Medications to lower peripheral vascular resistance include beta-blockers, diuretics, ACE-inhibitors, calcium-channel blockers, and alpha-blockers.

Hypotension is commonly associated with shock to which there are four main types. Hypovolemic shock is due to an excessive loss of blood resulting in a decreased cardiac output and increased SVR, as the body tries to maintain blood pressure. Cardiogenic shock is from a malfunction of the heart which results in decreased cardiac output and increased SVR. Neurogenic shock is from alterations in the autonomic nervous system that also results in decreased cardiac output and a decrease in SVR from a loss of the sympathetic innervation. Distributive shock reduces systemic vascular resistance from anaphylaxis or septic mediators, with an increase in cardiac output.[3][2]

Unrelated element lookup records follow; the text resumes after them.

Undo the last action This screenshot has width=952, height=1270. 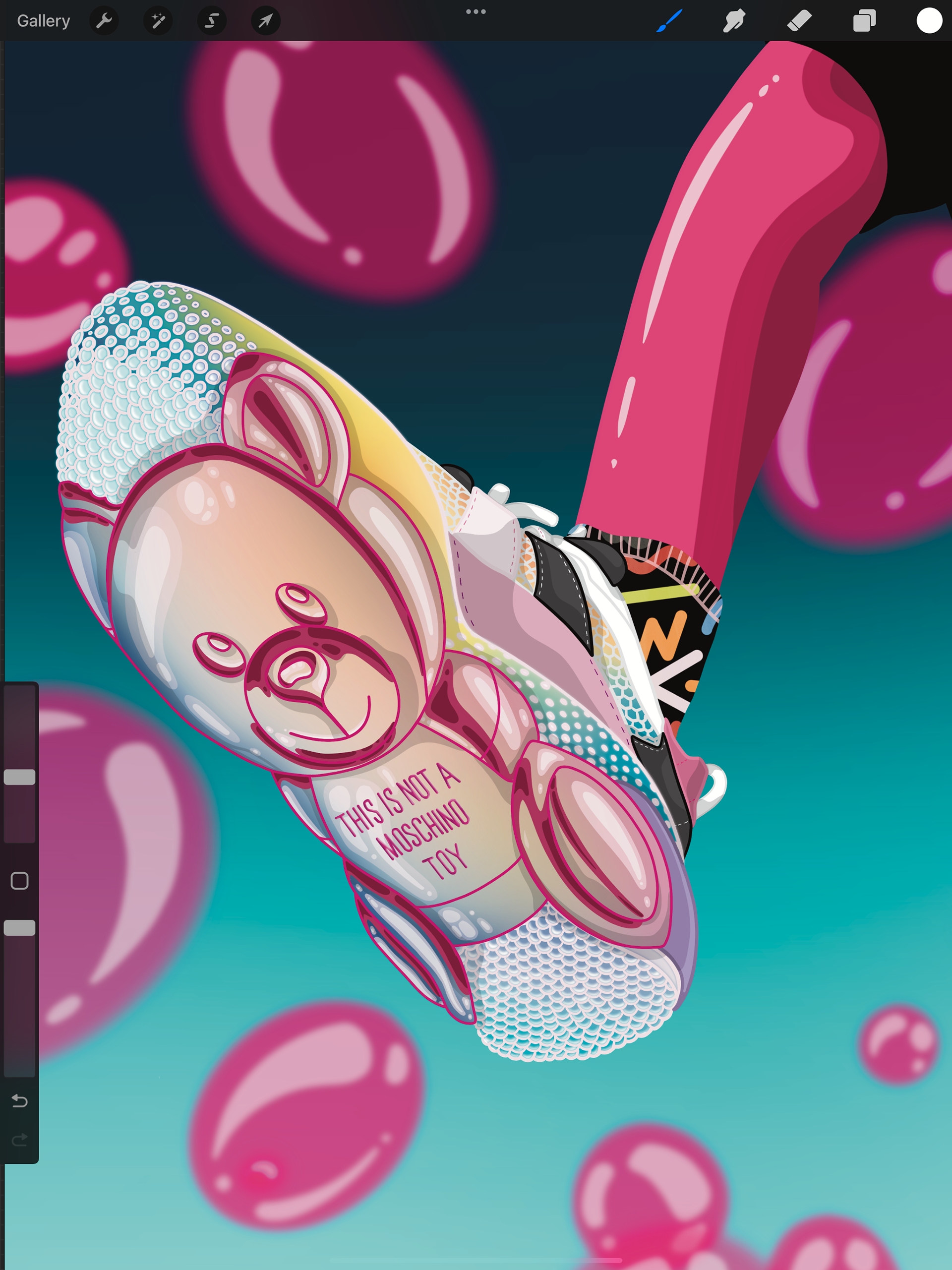tap(19, 1100)
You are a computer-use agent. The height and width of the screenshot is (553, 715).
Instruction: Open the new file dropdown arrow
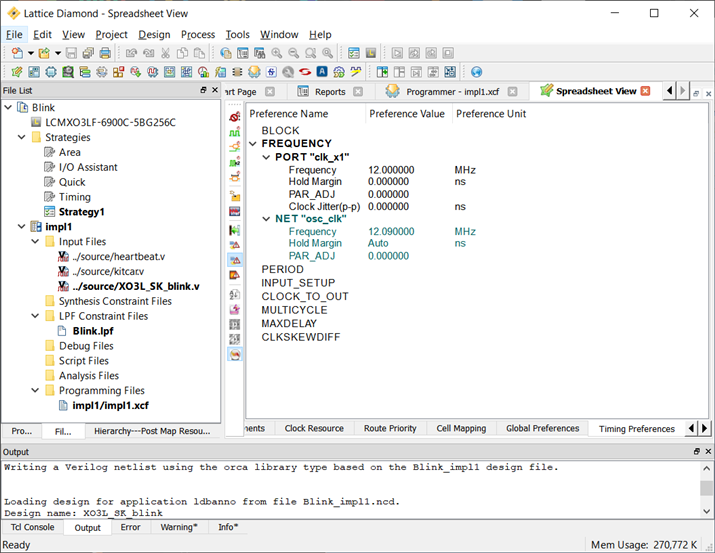[x=31, y=53]
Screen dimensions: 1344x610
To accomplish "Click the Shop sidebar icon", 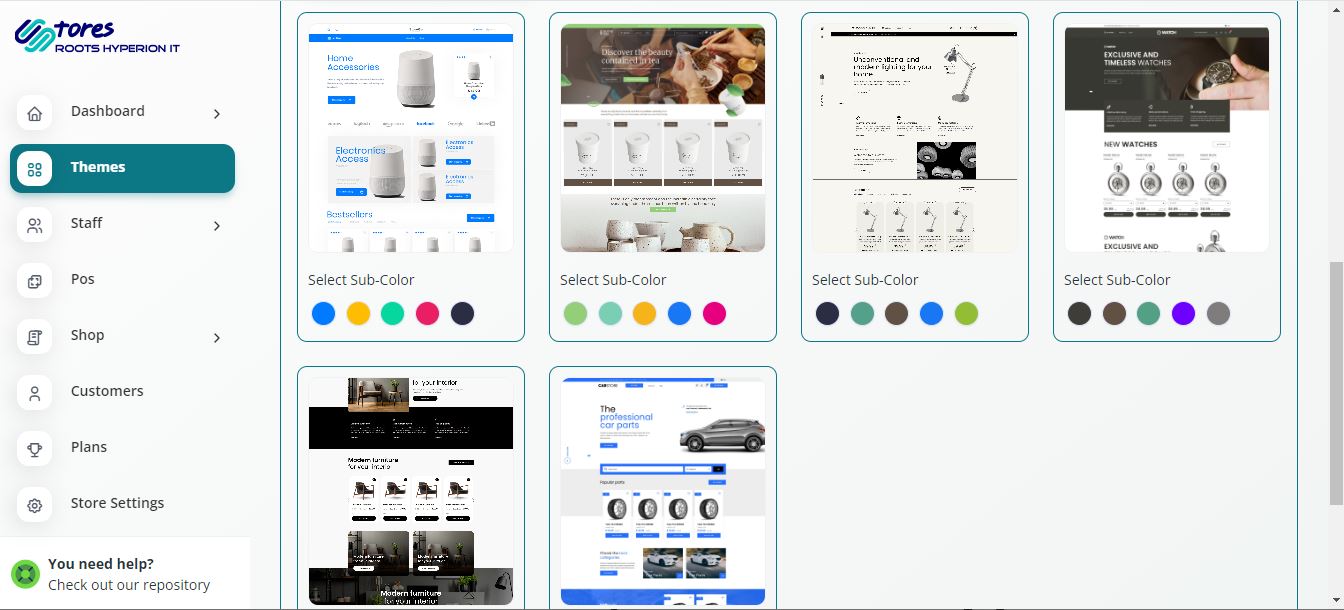I will (x=35, y=337).
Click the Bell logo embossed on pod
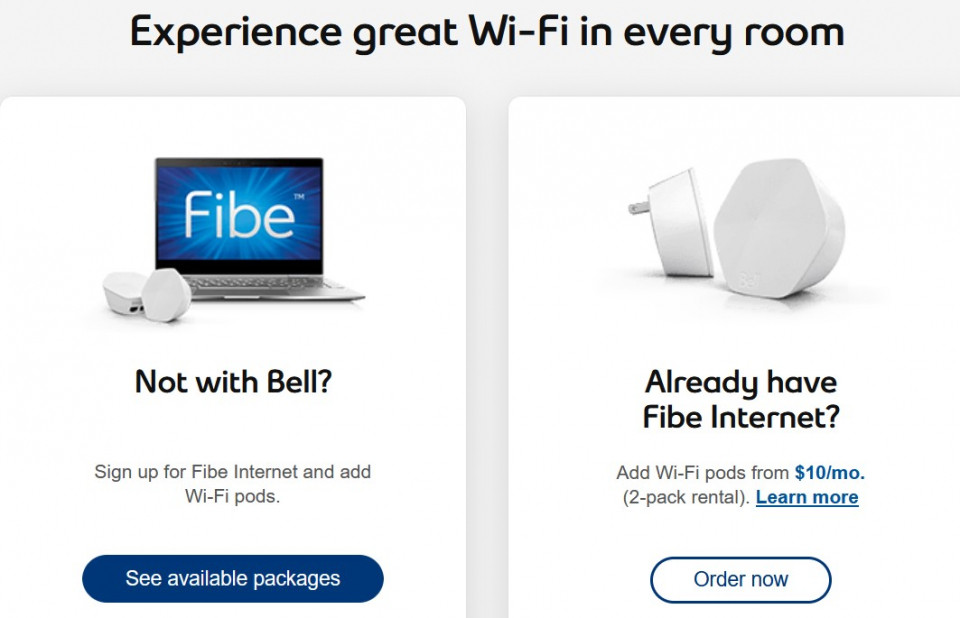Viewport: 960px width, 618px height. [x=746, y=281]
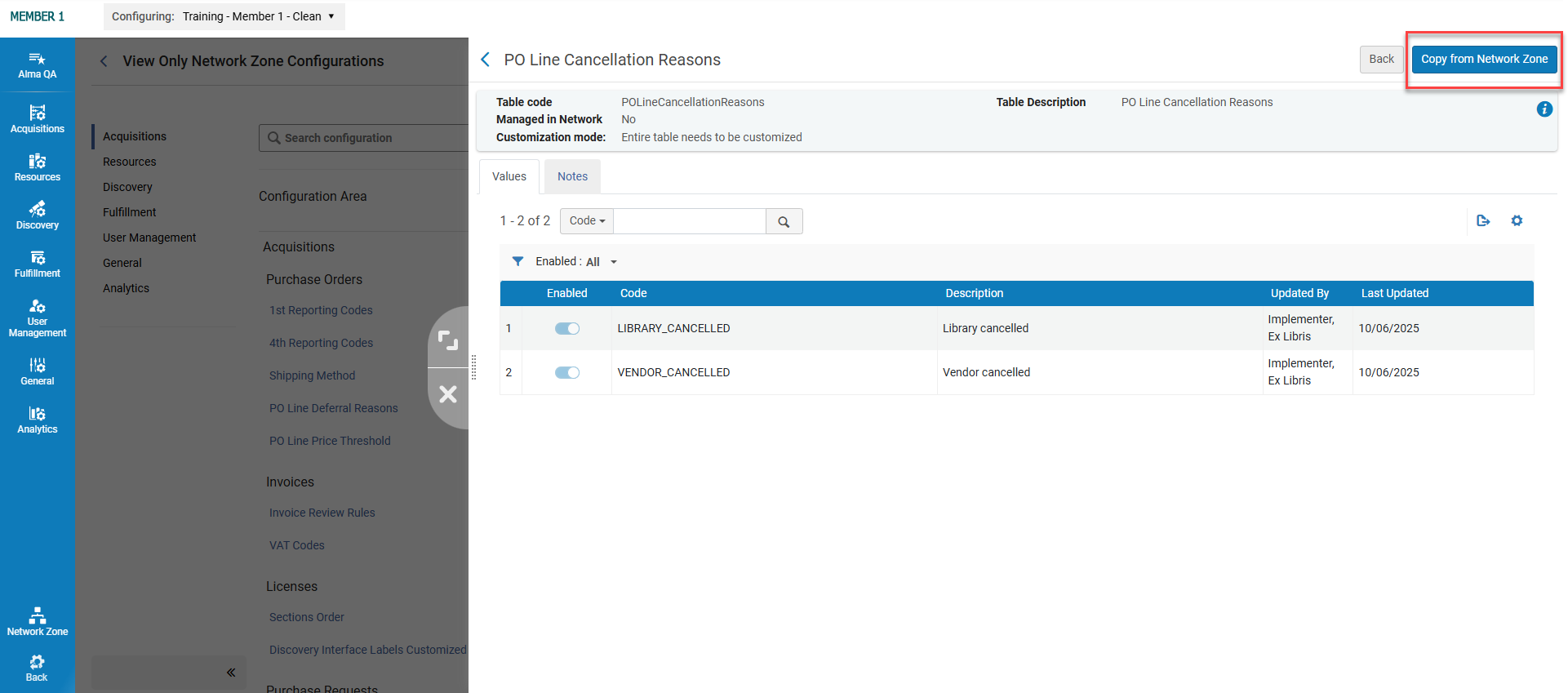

Hypertensive urgency is a condition in which there is significantly elevated blood pressure (SBP greater than 180mmHg or DBP greater than 120mmHg) without evidence of any end-organ damage. A hypertensive emergency may correlate with end-organ damage (e.g., a headache, chest pain, focal neurologic deficits, altered mental status, SOB, pulmonary edema, renal failure, etc.).[9][10]